À Charles Spon, le 24 octobre 1645, note 11.
Note [11]

V. note [7], lettre 100, pour les arminiens et l’arminianisme. Depuis 1634, Hugo Grotius avait été l’ambassadeur de la reine Christine de Suède auprès du roi de France.

Christine de Suède (Stockholm 1626-Rome 1689), fille unique du roi de Suède Gustave-Adolphe Vasa (Gustave ii le grand) et de Marie-Éléonore de Hohenzollern (v. note [10], lettre 13), avait 19 ans au moment de cette lettre. Le 14 mars 1633, « Mademoiselle la toute puissante princesse et demoiselle Christine » avait officiellement été proclamée « reine élue de Suède, des Goths et des Wendes, grande-duchesse de Finlande, duchesse d’Estonie, demoiselle d’Ingrie et de Carélie » par la grâce de Dieu et la volonté de son peuple, c’est-à-dire l’assemblée des quatre états du royaume, le Riksdag. La reine enfant avait d’abord été placée sous la tutelle d’un conseil de régence que présidait le Chancelier Axel Oxenstierna (v. note [3], lettre 16). Guy Patin allait souvent reparler de Christine dans ses lettres : son extravagante personnalité fascina, il est vrai, ses contemporains.
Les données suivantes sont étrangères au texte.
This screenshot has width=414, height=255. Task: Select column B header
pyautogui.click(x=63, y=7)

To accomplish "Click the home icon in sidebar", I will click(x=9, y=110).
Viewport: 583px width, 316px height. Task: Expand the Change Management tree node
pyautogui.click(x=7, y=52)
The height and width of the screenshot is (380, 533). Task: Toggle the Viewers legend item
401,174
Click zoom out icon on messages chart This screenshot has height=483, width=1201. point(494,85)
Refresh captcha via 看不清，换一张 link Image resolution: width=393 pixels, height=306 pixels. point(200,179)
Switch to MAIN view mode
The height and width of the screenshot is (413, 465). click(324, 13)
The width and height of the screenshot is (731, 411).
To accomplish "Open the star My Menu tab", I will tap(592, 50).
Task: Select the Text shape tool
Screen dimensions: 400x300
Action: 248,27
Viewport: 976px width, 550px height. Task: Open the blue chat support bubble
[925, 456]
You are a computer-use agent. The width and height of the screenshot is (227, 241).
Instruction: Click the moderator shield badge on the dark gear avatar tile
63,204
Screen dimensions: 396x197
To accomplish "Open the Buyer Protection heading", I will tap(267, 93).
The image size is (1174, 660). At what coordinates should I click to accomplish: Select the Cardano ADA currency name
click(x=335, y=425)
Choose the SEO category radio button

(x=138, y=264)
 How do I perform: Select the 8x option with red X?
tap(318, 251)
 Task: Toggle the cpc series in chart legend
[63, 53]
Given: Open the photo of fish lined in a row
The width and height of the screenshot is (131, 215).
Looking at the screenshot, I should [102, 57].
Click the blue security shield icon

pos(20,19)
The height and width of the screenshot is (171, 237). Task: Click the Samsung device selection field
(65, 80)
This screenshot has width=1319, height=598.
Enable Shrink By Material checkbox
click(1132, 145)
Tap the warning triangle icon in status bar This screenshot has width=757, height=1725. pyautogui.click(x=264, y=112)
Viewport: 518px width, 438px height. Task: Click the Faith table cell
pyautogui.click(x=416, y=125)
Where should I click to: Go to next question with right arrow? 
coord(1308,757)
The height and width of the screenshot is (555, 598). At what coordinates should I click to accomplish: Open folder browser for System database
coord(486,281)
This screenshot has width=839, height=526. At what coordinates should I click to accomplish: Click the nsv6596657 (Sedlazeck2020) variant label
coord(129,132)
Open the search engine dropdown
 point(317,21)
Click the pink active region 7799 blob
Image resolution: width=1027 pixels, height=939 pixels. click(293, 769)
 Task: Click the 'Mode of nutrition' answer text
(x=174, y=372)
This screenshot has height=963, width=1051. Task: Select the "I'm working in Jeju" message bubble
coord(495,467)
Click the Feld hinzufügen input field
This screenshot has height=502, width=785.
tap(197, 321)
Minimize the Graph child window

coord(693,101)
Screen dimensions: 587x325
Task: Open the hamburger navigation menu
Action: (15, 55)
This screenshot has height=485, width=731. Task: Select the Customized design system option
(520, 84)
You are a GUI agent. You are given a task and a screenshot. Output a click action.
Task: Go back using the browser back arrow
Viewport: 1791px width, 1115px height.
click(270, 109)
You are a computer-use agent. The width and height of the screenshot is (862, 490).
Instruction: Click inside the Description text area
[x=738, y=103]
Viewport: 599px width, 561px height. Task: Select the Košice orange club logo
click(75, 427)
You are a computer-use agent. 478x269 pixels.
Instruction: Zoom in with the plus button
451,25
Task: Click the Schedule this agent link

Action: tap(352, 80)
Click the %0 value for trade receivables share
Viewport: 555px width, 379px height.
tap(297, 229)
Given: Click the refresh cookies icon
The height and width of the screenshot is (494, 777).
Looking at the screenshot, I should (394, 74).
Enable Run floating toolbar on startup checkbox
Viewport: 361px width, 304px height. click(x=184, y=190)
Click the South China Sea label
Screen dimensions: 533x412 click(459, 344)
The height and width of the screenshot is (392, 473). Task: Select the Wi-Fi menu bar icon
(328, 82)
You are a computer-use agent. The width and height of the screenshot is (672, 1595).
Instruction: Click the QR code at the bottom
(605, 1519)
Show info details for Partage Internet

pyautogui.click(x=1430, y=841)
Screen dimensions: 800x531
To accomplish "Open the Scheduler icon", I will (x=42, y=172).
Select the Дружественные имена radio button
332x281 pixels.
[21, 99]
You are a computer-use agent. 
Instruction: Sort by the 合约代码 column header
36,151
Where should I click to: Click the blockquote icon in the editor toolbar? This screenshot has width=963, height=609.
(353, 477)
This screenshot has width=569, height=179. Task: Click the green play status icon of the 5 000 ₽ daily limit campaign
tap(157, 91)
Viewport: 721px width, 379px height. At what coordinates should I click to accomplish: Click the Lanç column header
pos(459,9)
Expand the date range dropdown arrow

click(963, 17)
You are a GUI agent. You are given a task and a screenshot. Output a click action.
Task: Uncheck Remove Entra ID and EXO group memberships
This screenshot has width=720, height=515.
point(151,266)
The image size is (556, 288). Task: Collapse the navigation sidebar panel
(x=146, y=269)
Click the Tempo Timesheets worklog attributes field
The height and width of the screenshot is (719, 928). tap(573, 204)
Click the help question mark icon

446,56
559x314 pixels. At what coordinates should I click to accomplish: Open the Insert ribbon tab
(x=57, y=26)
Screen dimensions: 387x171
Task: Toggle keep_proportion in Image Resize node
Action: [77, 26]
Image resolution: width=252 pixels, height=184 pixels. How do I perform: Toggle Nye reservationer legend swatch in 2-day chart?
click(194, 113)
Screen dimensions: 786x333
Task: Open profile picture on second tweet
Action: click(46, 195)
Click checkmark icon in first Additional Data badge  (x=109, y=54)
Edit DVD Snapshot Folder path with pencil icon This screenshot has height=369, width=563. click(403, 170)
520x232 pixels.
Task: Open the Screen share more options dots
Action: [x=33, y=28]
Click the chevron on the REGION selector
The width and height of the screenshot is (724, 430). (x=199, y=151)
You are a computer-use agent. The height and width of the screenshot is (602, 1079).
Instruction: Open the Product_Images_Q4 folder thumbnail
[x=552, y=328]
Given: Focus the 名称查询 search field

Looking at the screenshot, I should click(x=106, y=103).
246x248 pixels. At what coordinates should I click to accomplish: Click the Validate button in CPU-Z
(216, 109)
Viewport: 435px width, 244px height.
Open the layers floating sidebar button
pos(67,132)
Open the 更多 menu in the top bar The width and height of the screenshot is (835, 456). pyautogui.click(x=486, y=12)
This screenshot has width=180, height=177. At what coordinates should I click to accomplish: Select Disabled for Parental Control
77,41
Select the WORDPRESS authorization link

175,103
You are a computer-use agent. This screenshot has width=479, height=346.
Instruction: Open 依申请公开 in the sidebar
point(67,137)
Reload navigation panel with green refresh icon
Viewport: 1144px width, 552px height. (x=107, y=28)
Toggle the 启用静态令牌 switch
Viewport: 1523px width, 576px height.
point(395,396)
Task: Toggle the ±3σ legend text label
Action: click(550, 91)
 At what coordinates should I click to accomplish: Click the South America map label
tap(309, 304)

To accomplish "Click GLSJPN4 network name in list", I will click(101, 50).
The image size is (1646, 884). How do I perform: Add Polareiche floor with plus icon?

Après avoir reçu une éducation virile mêlant les exercices du corps aux études des langues, de l’histoire, de la géographie et de la politique, Christine avait entamé son règne personnel à 18 ans, à la fin de 1644. Son premier soin, malgré l’avis de ses ministres, fut de hâter la conclusion de la paix avec le Danemark et avec l’Allemagne. Le traité de Westphalie (1648), qui termina la guerre de Trente Ans, assura à la Suède la possession de la Poméranie et de plusieurs autres provinces, avec trois voix à la diète de l’Empire. Christine gouverna d’abord avec talent et habileté, et les grandes puissances de l’Europe recherchèrent son alliance. Ayant transformé sa cour de Stockholm en « nouvelle Athènes », elle y fit venir les plus éminents savants de l’Europe (René Descartes, qui y mourut en février 1650, Grotius, Saumaise, Bochart, Huet, Naudé, Vossius, Meibomius, etc.), mais aussi nombre d’individus moins recommandables qui, devenus ses favoris, l’entraînèrent dans le libertinage le plus effréné, aux très lourds dépens du trésor royal.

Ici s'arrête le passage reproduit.